Bern. Im Gesamtklassement bleibt Chris Froome vorn. Der Deutsche John Degenkolb musste sich mit dem vierten Platz begnügen.

Mit seinem kleinen Sohn im Arm versuchte John Degenkolb die große Enttäuschung schnell zu überwinden. Weltmeister Peter Sagan war bei der 103. Tour de France am Montag eine Nummer zu groß für den Klassiker-Spezialisten aus Oberursel, der sich auf dem 16. Teilstück nach Bern viel vorgenommen hatte und endlich den ersten Etappensieg holen wollte. Nach 209 Kilometern musste der 27-Jährige aber mit Rang vier zufrieden sein. „Es war eine Riesenchance, dementsprechend bin ich natürlich extrem enttäuscht, dass es nicht mit einem besseren Ausgang geendet hat“, haderte der Giant-Alpecin-Profi.

Immerhin wurde er von seiner Familie im Ziel ein wenig aufgeheitert. „Mir fehlt zur Zeit das Selbstvertrauen und das Stehvermögen. Bei 250 Metern vor dem Ziel einfach „Augen zu und durch" ging nicht, obwohl ich die Beine dazu hatte. Schade, die Mannschaft hatte sich heute für mich den Allerwertesten aufgerissen“, erklärte Degenkolb.

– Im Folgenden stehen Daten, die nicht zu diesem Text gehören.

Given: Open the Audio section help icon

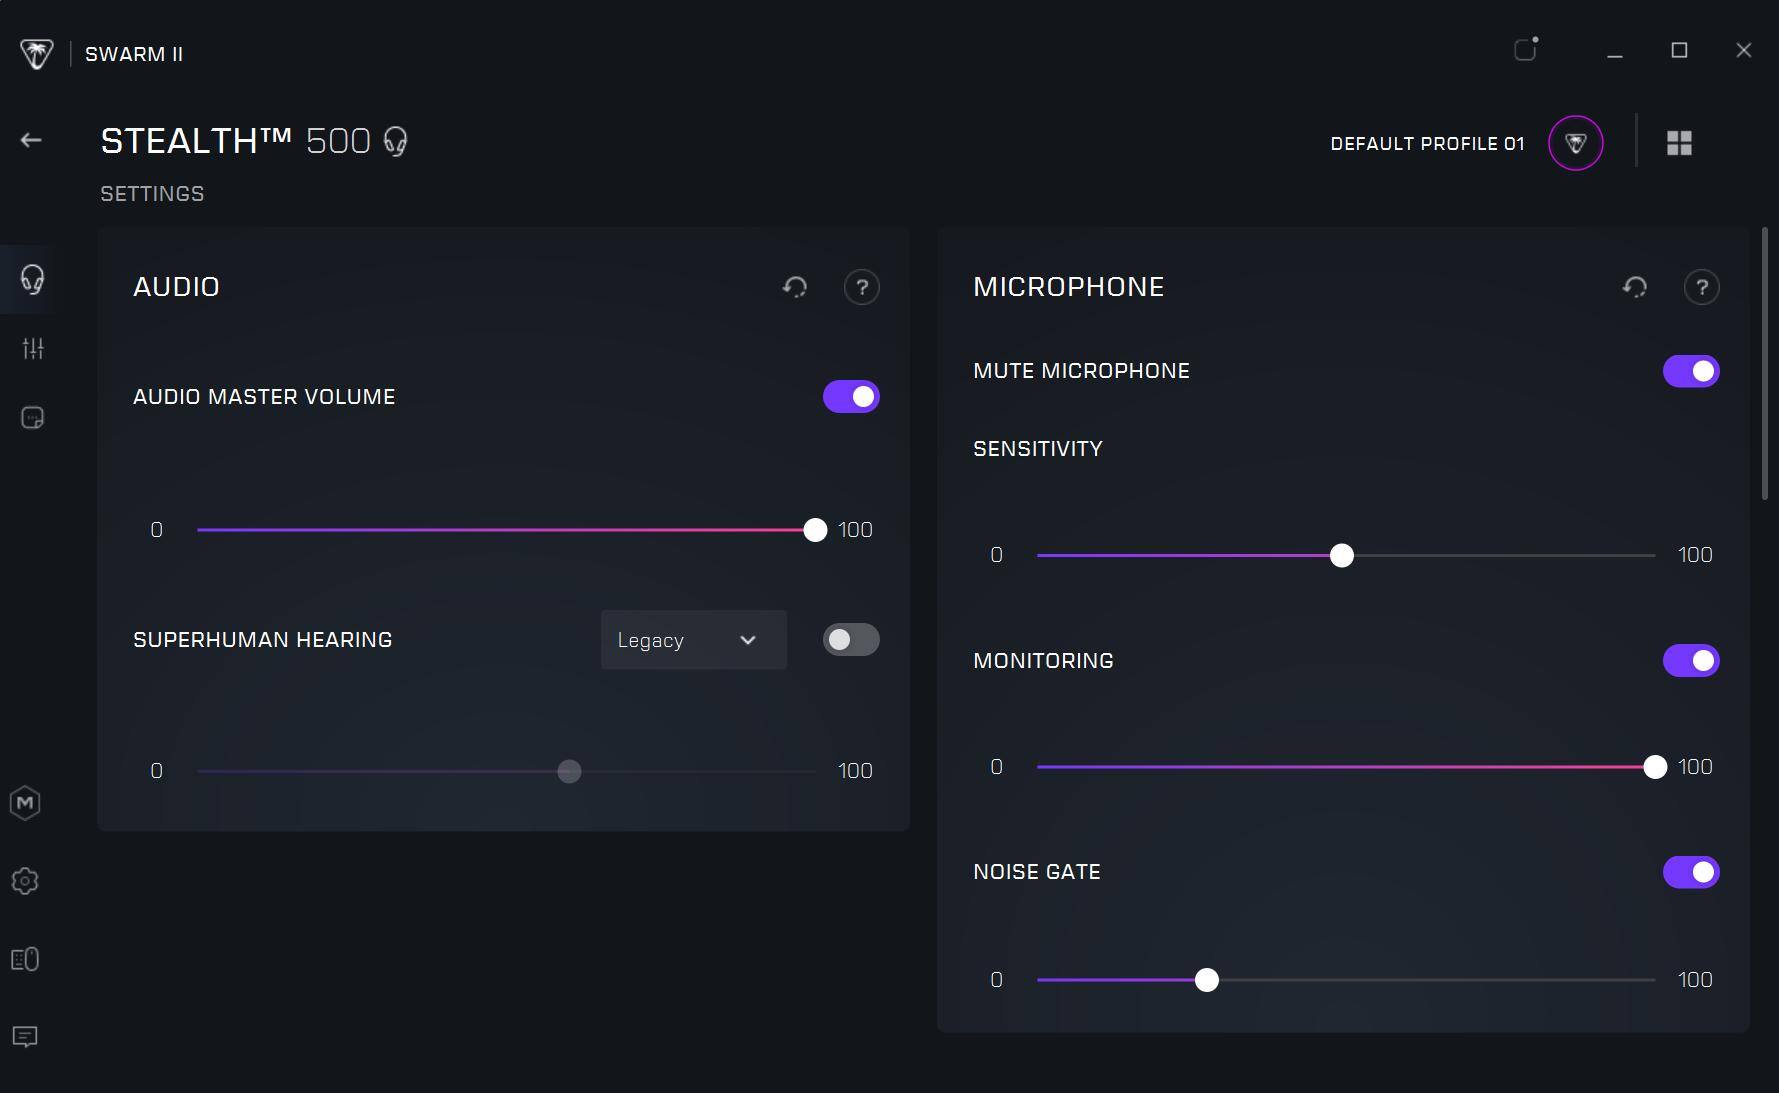Looking at the screenshot, I should pyautogui.click(x=861, y=287).
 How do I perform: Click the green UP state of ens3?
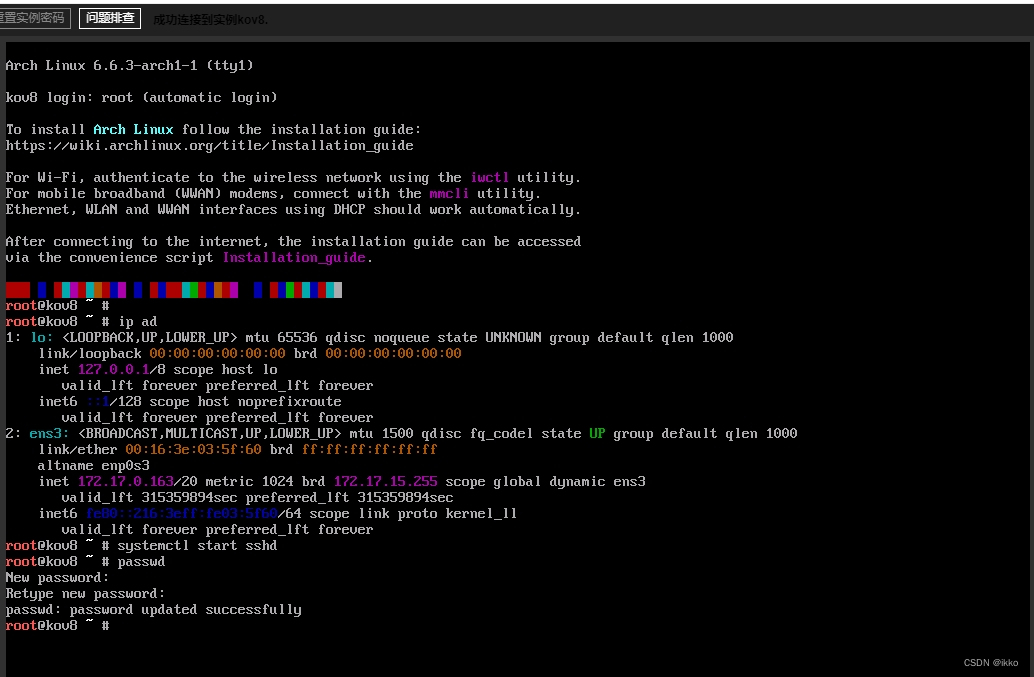tap(595, 433)
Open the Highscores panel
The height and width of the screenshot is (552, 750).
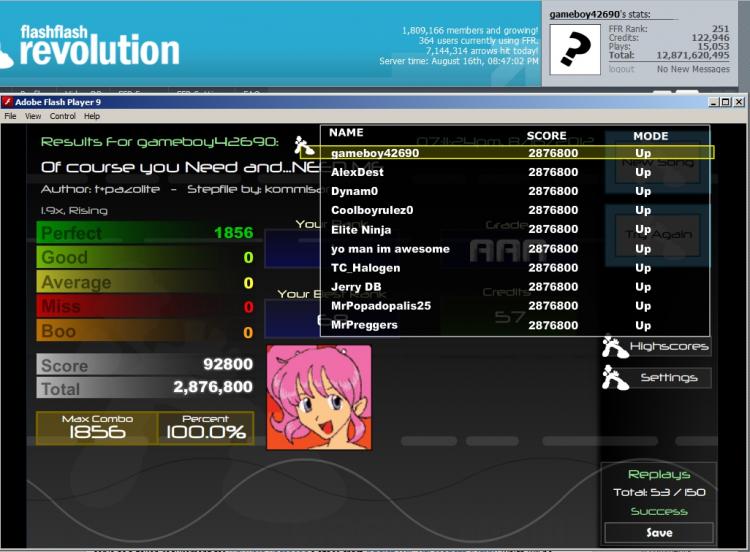point(668,346)

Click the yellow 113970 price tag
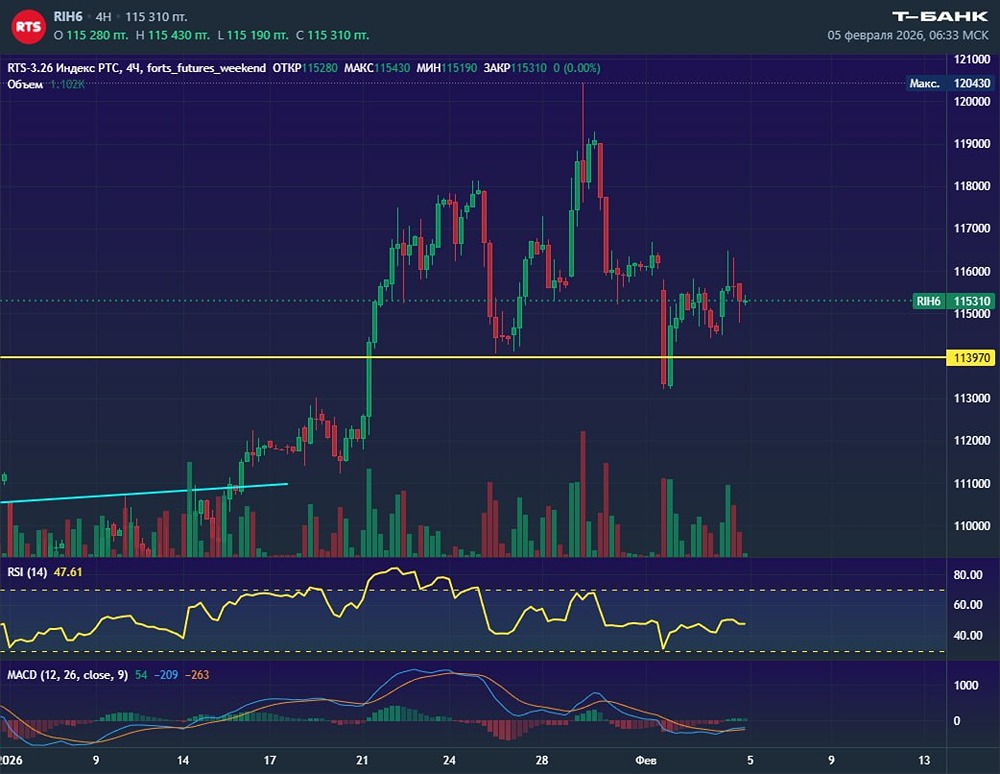(972, 357)
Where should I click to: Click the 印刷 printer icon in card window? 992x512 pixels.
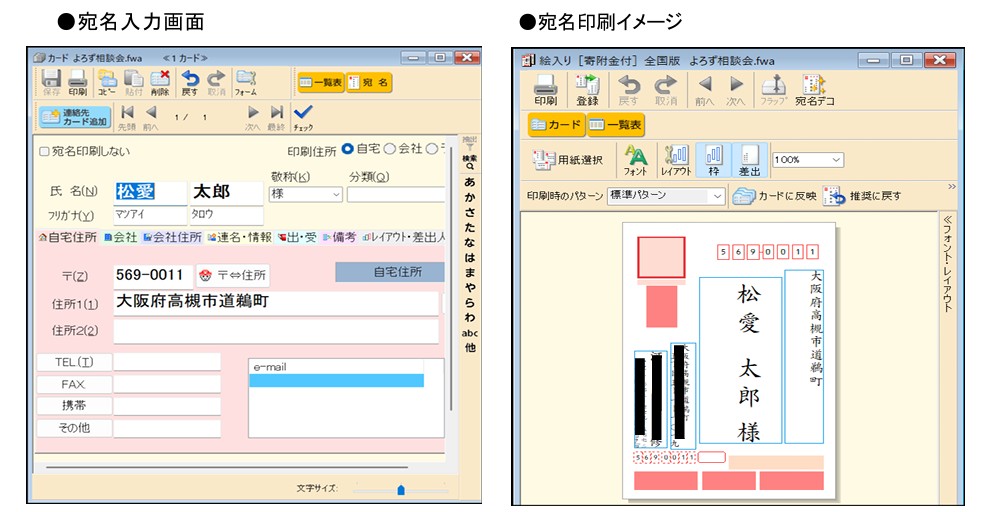coord(77,82)
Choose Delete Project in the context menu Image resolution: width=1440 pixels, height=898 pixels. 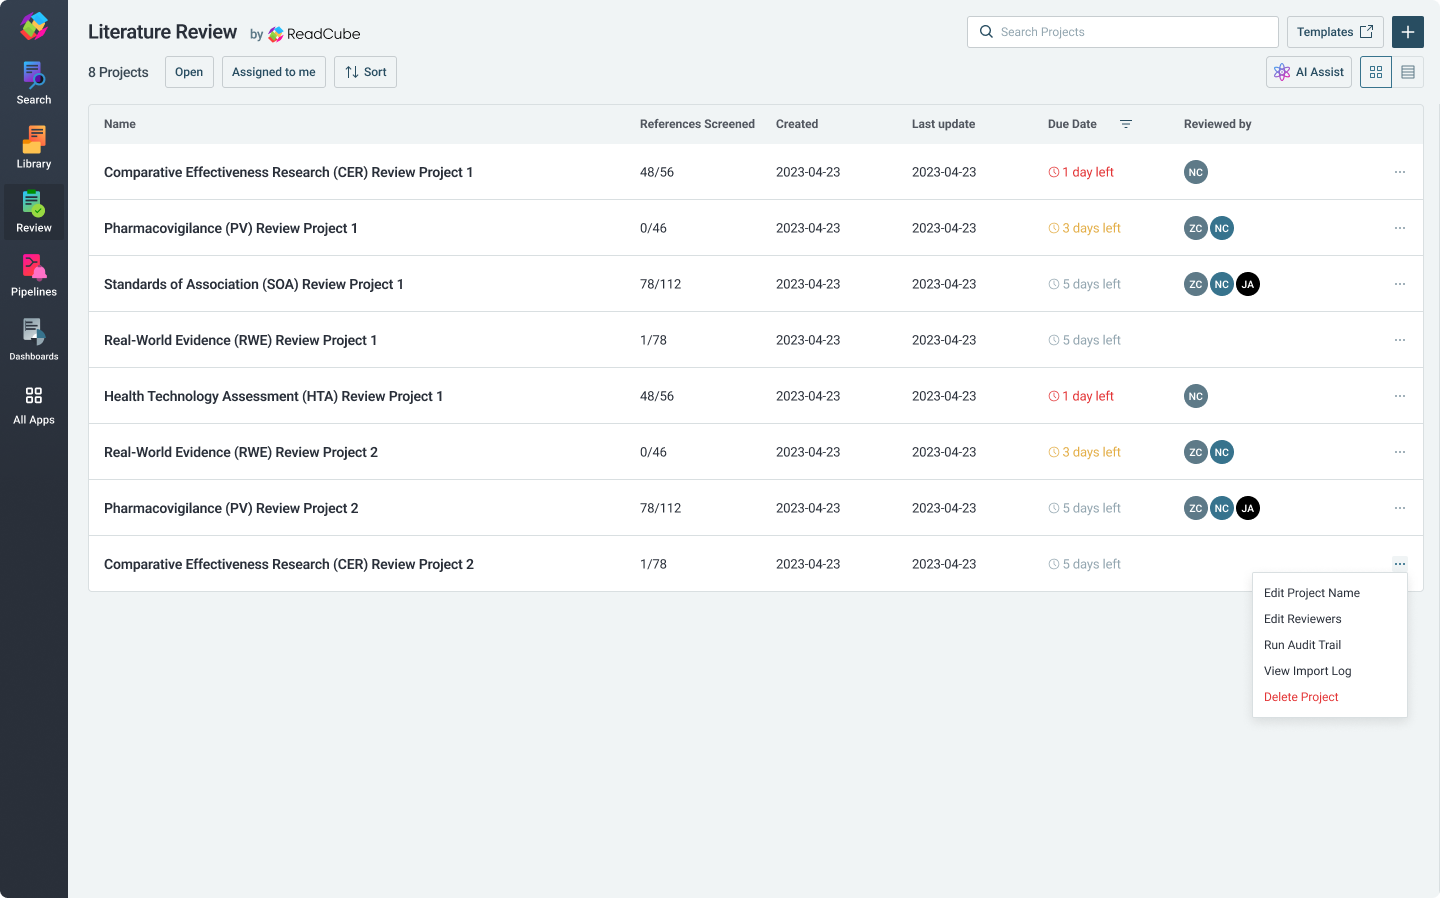coord(1301,697)
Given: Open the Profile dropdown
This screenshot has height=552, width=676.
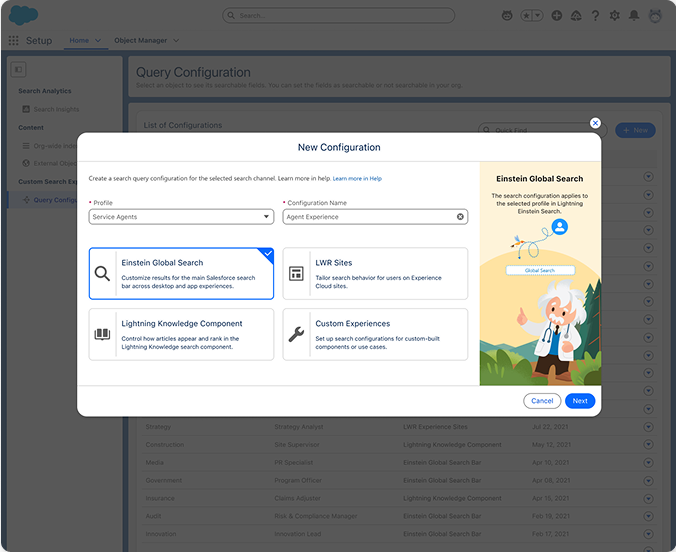Looking at the screenshot, I should 181,217.
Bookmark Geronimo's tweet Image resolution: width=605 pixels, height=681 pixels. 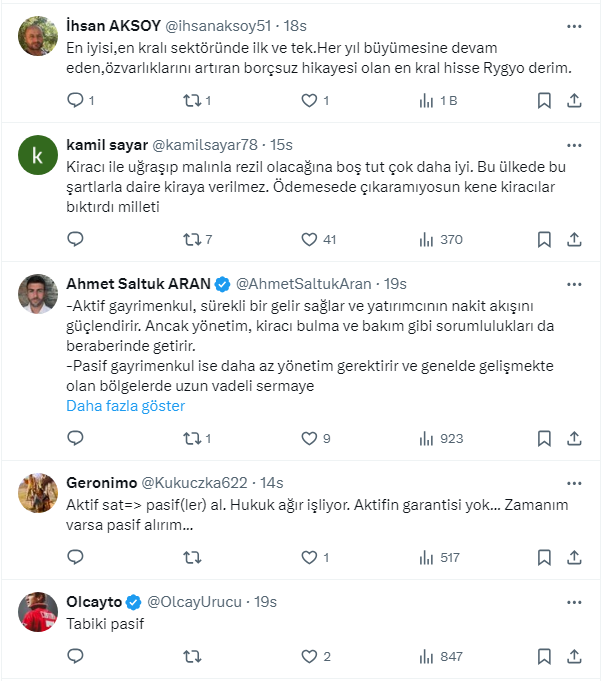point(543,557)
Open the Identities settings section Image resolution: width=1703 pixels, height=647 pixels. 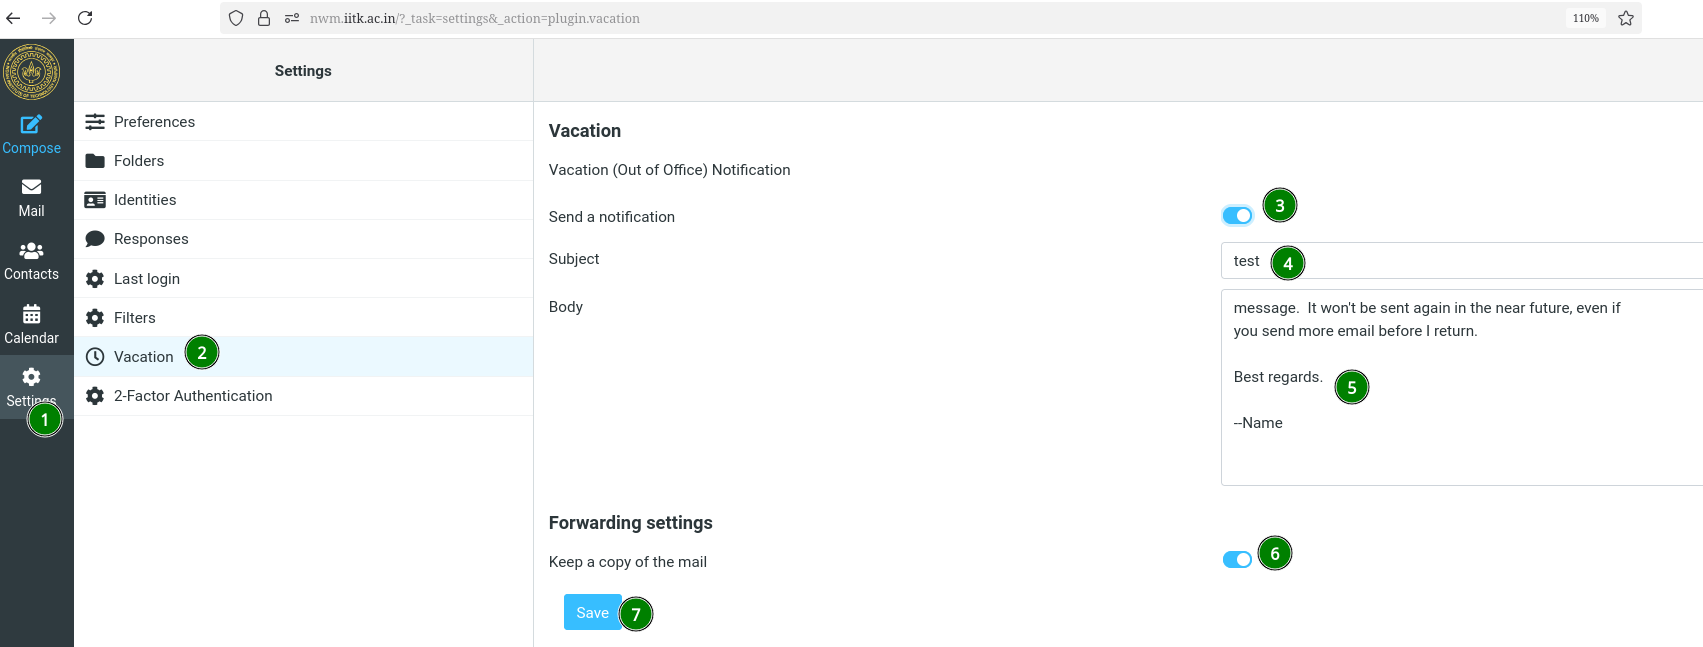click(145, 200)
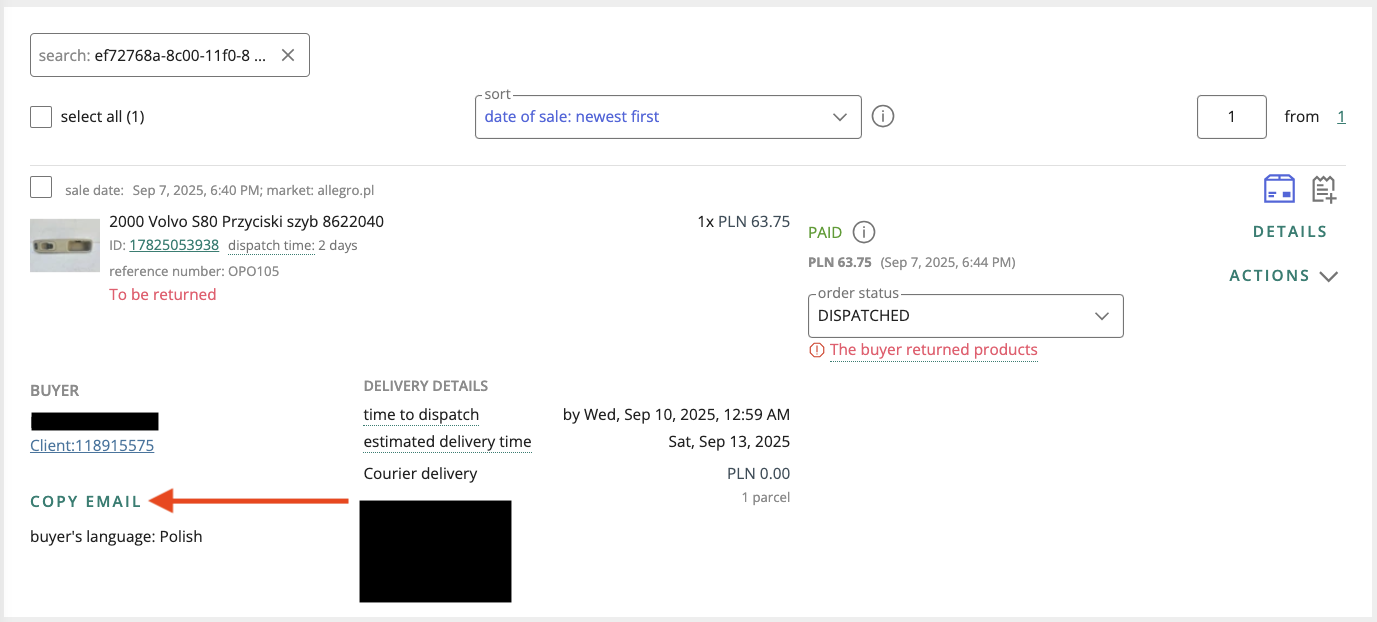The height and width of the screenshot is (622, 1377).
Task: Click the info icon beside sort dropdown
Action: point(882,116)
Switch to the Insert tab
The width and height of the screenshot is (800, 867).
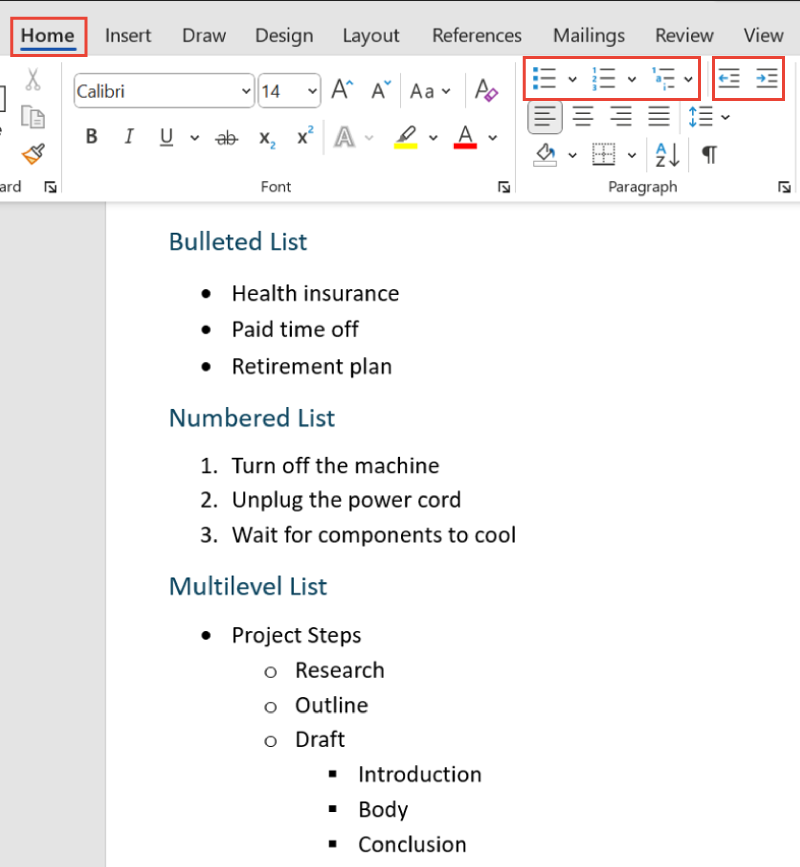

Er wurde zum zweiten Mal bei dieser Tour Vierter und unterstrich seinen Formanstieg. Im Januar hatte er in Spanien einen verheerenden Trainingsunfall erlitten, musste operiert werden und lange um die Kuppe seines linken Zeigefingers bangen. Im Rennen trägt Degenkolb noch immer eine blaue Plastikschiene zum Schutz.

Sagan fing Alexander Kristoff erst auf dem Zielstrich ein

Sagan und Paris-Roubaix-Sieger Degenkolb kam das schwierige Finale mit Kopfsteinpflaster auf einem ansteigenden und kurvenreichen Kurs entgegen. Der Träger des Grünen Trikots feierte seinen dritten Etappensieg und erkannte: „Heute hatte ich Glück“. Auf dem Zielstrich fing Sagan den Norweger Alexander Kristoff mit einem „Tigersprung“ noch ab. Es war eine Millimeter-Entscheidung, das Zielfoto musste her. Sagans exzentrischer Teamchef Oleg Tinkow freute sich auf seine Weise und zeigte allen den ausgestreckten Mittelfinger.

Im Gesamtklassement blieb alles beim alten: Der überragende Vorjahressieger Chris Froome liegt vor dem zweiten Ruhetag der Tour weiter mit 1:47 Minuten vor dem Niederländer Bauke Mollema und 2:45 Minuten vor dem erstaunlichen Newcomer Adam Yates aus Großbritannien im Gesamtklassement vorn. Ab Mittwoch wird es in den Alpen noch einmal ernst für den designierten Toursieger 2016. Aber er und sein Sky-Team zeigen bisher keinerlei Anzeichen von Schwäche.

Tony Martin scheiterte mit einem Ausreißversuch

Tony Martin hatte es am Montag erneut mit einer Flucht versucht - und scheiterte. Der vierte Ausreißversuch des Wahlschweizers bei dieser Tour sah zeitweise chancenreich aus. Mit Wut im Bauch nach seinem verpatzten Zeitfahren von La Caverne wollte es der dreimalige Weltmeister endlich wissen. Zusammen mit seinem Teamkollegen Julien Alaphilippe setzte er sich früh ab. Bei der Tour durch die Schweiz harmonierten beide perfekt - nur war lange unklar, wer für wen fährt.

Sollte Alaphilippe in seiner Premieren-Tour zum von den Gastgebern herbeigesehnten ersten Etappensieg eines Franzosen pilotiert werden? Oder sollte er Martin den Weg ebnen zu dessen erstem diesjährigen Tageserfolg? Die Beantwortung der Frage erübrigte sich allerdings.

Das Interesse der Klassiker-Spezialisten um Lokalmatador Fabian Cancellara in seiner letzten Tour, Degenkolb oder Sagan war zu groß. Martin, der zuvor Alaphilippe verloren hatte, wurde 22 Kilometer vor dem Ziel gestellt. Sie mussten für die Kraftanstrengung bezahlen, konnten das Tempo des Feldes nicht mehr halten und fielen zurück.